John Waters considers himself to be a writer first and foremost. He is best known for his satirical, often raunchy movies and considers his artwork to be an extension of his writing. As a visual artist, John Waters expresses himself with sculpture, photography, and installations that demonstrate his wit and sense of humor. He frequently incorporates popular culture into his work. In his forty-plus year career, the Baltimore-based artist’s work is laced with themes and motifs that entice and illicit reactions from the viewer. Race, sex, gender, consumerism, and religion are frequent topics of this successful multi-disciplinary creative force.
In this video, the renowned artist, film director, writer, actor, and journalist discusses his 2011 exhibition at the Arthur Roger Gallery titled “Catholic Sin.”
Using an insider’s bag of tricks and trade lingo, Waters celebrates the excess of the movie industry. Word and image play permeate Waters’ work, and the movie industry and its various sleights of hand are a common target. Always ambitious and playful, some of the works are condensed narratives or “little movies” as Waters calls them. Waters wickedly juxtaposes images from films and television that he captured by photographing his television set as they play. His approach originated with a desire to retrieve stills from his own movies and developed into an appreciation for the overlooked and misrecalled.
Included in the exhibition is “Rear Projection,” which is a movie term for the process whereby a foreground action is combined with a background scene filmed earlier to give the impression the actors are on location when they are, in fact, working inside a studio. In John Waters’ work, this artificial and outdated visual effect is embraced and taken to extremes.

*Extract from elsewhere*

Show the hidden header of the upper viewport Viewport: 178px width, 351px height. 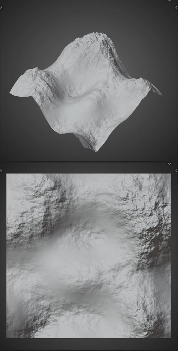pos(170,1)
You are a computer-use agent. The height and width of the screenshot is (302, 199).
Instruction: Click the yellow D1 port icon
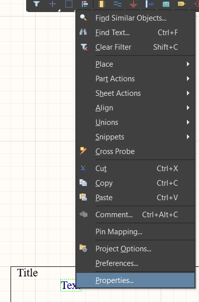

Waters has said, “I’m concerned that people don’t remember movies; they remember stills that they’ve seen over and over in books so I try to photograph things in movies that you are never supposed to see. Really, it’s about writing and editing. I think up each of these pieces and then I have to go find the images that make a new narrative which many times is the opposite of or has nothing to do with what the director really began with.”
John Waters was born in 1946 in Baltimore, MD, where he continues to live and work. In 2018 the Baltimore Museum of Art had a major retrospective of John’s work. Exhibitions include the Swiss Institute, New York, NY, (2009) the Laumeier Sculpture Park, St. Louis, MO (2008), the Wexner Center for the Arts, Columbus, OH (1999), the New Museum of Contemporary Art (2004), The Warhol Museum, Pittsburgh, PA, and the Orange County Museum of Art, Newport Beach, CA (2004-2006). His filmography includes Pink Flamingos (1972), Desperate Living (1977), Polyester (1981), Hairspray (1988), and Pecker (1998). His works are in the collections of the Museum of Contemporary Art in Los Angeles, the Baltimore Museum of Art, and the New Museum in New York, among others.